[Entries from a dataset]
———

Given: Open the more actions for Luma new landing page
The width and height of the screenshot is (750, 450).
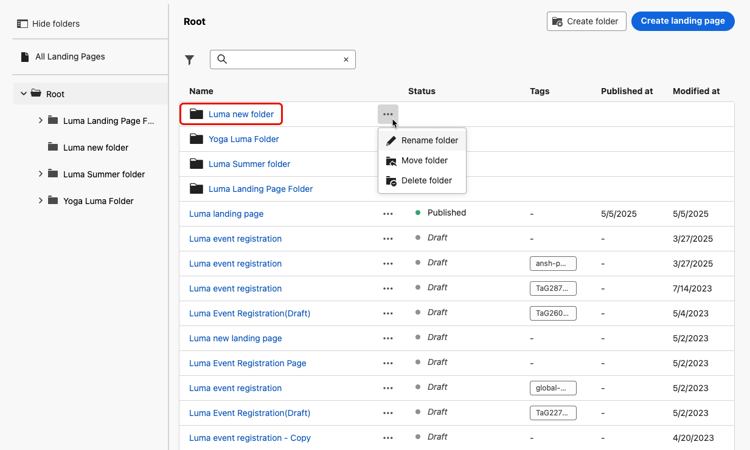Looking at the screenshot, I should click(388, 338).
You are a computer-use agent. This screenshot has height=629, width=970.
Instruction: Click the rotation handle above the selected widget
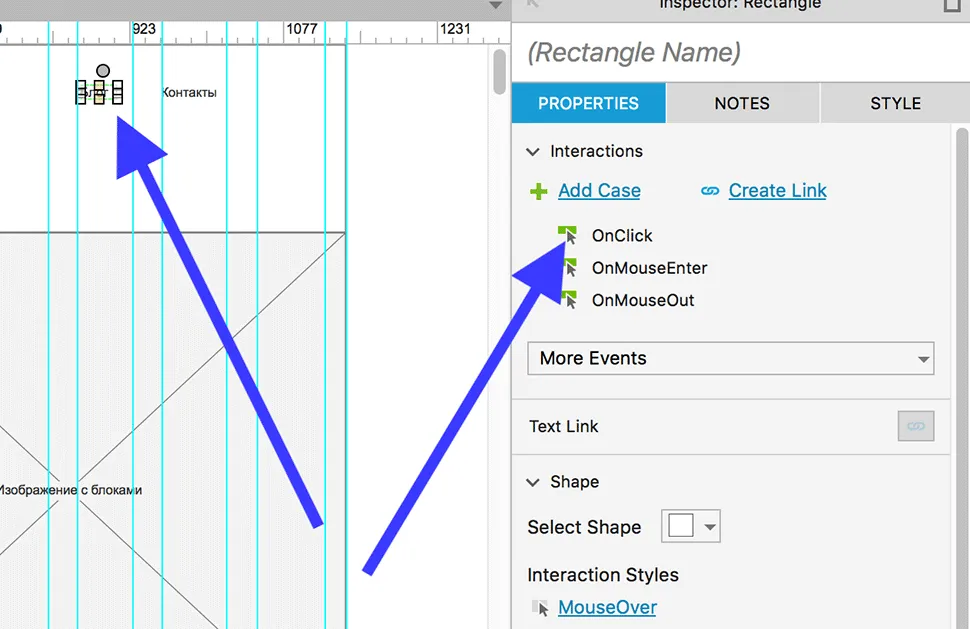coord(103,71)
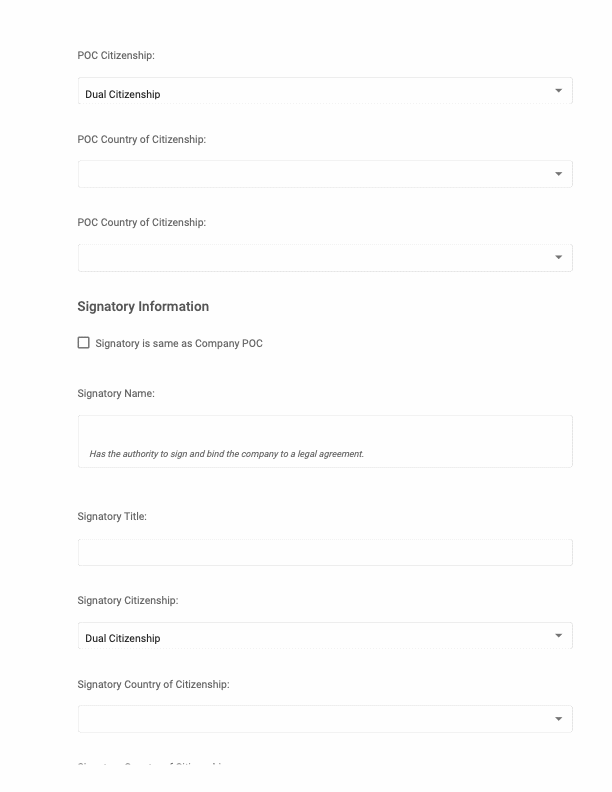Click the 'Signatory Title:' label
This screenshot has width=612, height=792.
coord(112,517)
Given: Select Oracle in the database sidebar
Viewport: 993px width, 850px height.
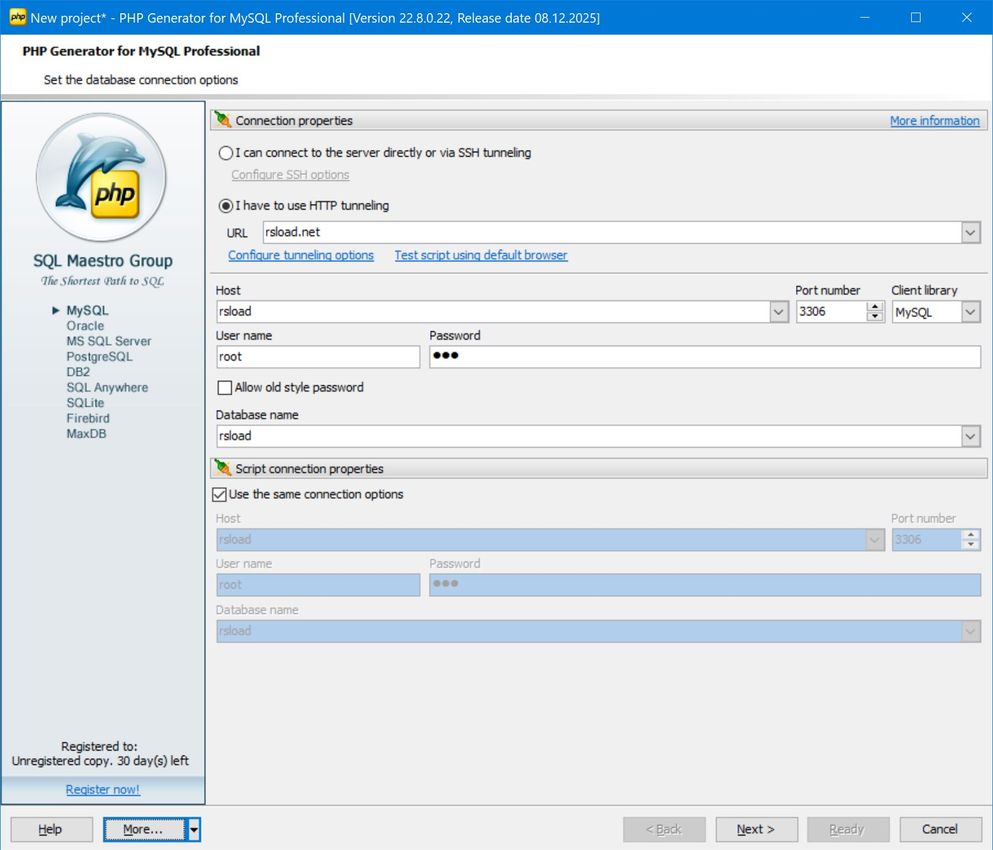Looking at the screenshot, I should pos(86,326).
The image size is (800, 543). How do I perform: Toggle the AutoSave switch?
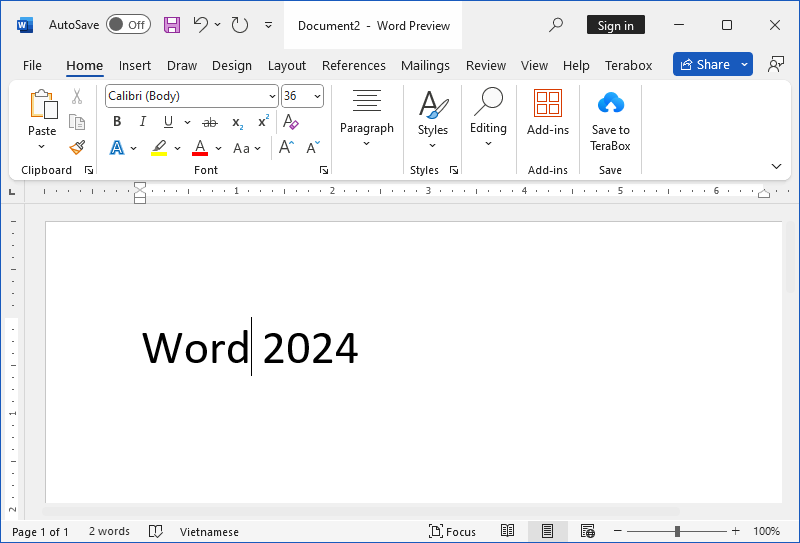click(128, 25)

———

## [Given instruction]
Return verbatim the lines of the records from the line containing "Given: Select Oracle in the database sidebar" through the end of the records, leaving the pictures out of your answer.

## [Answer for this exercise]
Given: Select Oracle in the database sidebar
Viewport: 993px width, 850px height.
Looking at the screenshot, I should pos(86,326).
The image size is (800, 543). How do I perform: Toggle the AutoSave switch?
click(128, 25)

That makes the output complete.